A Case Study for Critical Reagent Qualification for Ligand Binding Assays Using Equivalence Test Methodology.

Abstract

Qualifying critical reagents in ligand binding assays by parallel testing of current and candidate reagent lots is recommended by regulatory agencies and industry groups, but specific guidance on the format of reagent qualification experiments is limited. Equivalence testing is a statistically sound approach that is consistent with the objective of critical reagent qualification. We present power analysis for equivalence regions ranging from 1.25- to 1.5-fold multiples of the GM ratio (centered on 1) of current and candidate lots, over a range of assay variability from 5 to 30% coefficient of variation (CV). A 1.25-fold equivalence region can be tested using 6 to 12 plates per lot for assays with up to 15% CV but is not practical for more variable assays. For these assays, wider equivalence regions are justified so long as care is taken to avoid assay drift and the assay remains suitable for the intended use. The equivalence test method is illustrated using historical data from passing and failing reagent qualification experiments.
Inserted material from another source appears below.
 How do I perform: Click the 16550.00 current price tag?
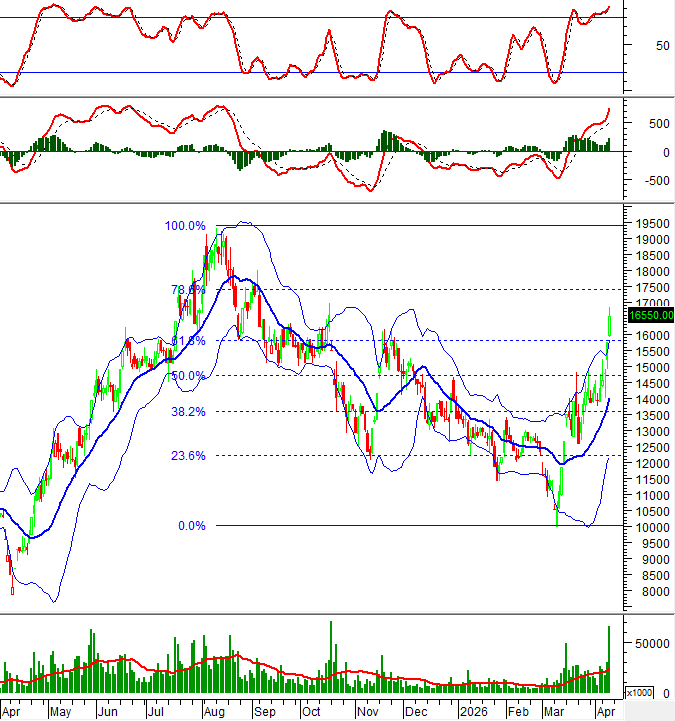pyautogui.click(x=651, y=316)
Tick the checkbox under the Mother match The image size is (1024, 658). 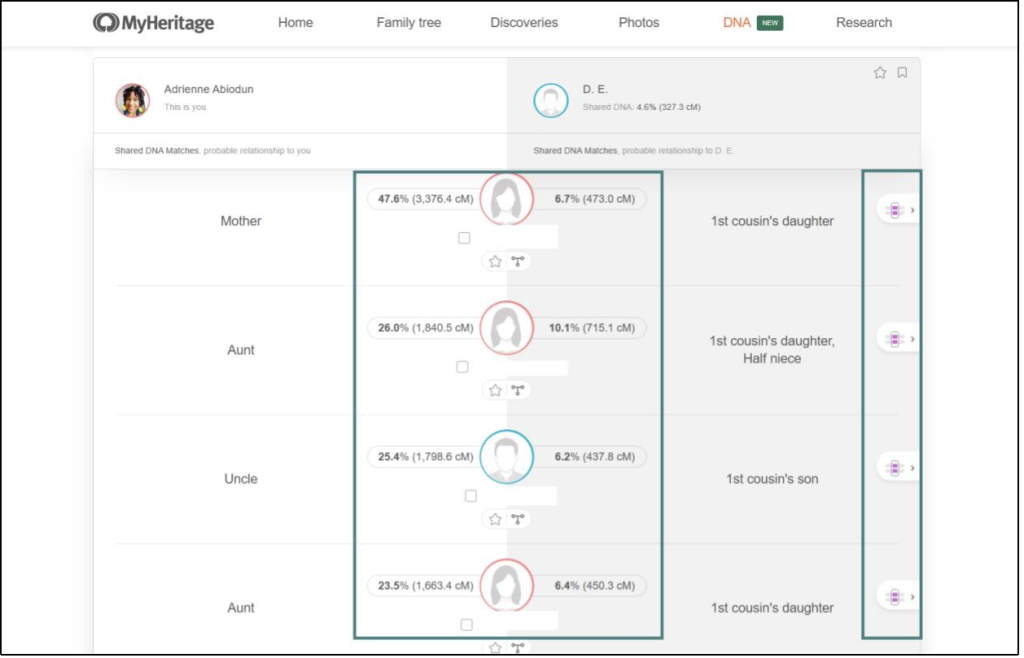pyautogui.click(x=464, y=237)
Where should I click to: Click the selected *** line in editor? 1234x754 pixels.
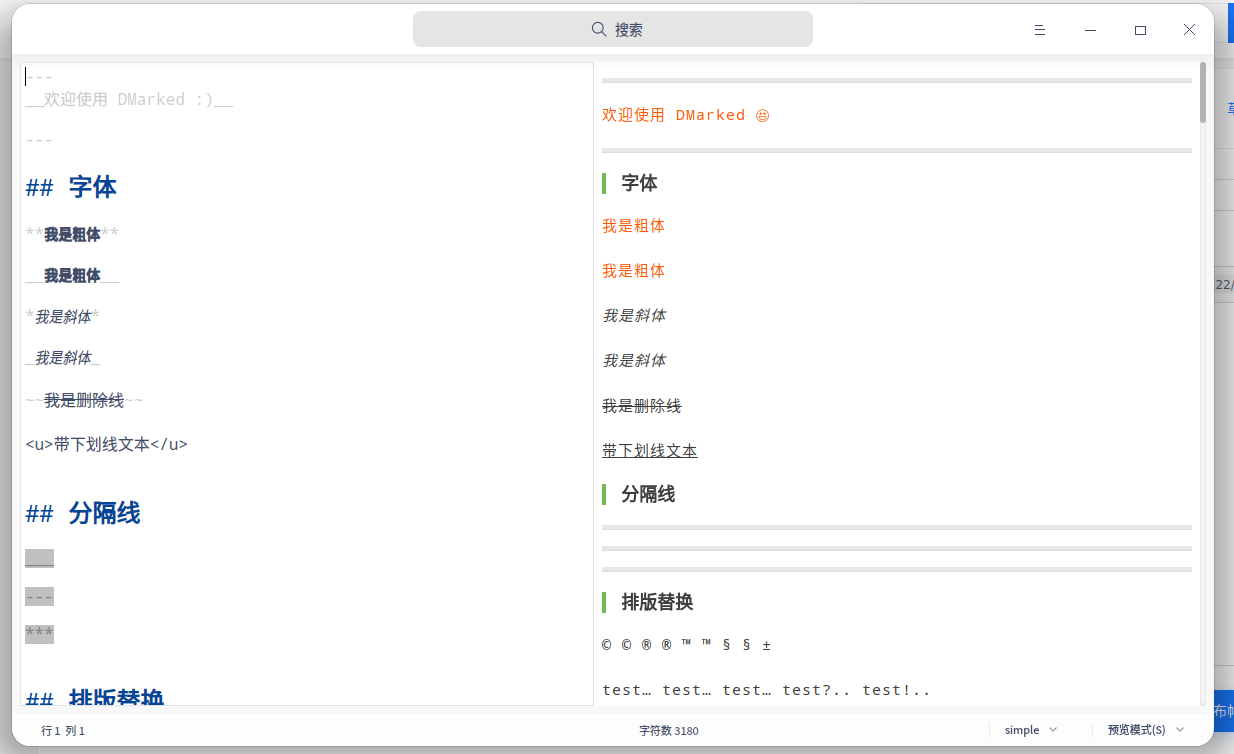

Simulation analysis was performed to support the design of qualification experiments using 6, 12, or 18 plates per lot over a broad range of assay variability. A challenge in implementing the equivalence test approach is selecting an appropriate equivalence region. Equivalence regions providing 90% power using 12 plates/lot were consistent with 1.5σ bounds, which are recommended for equivalence testing of critical quality attributes of biosimilars.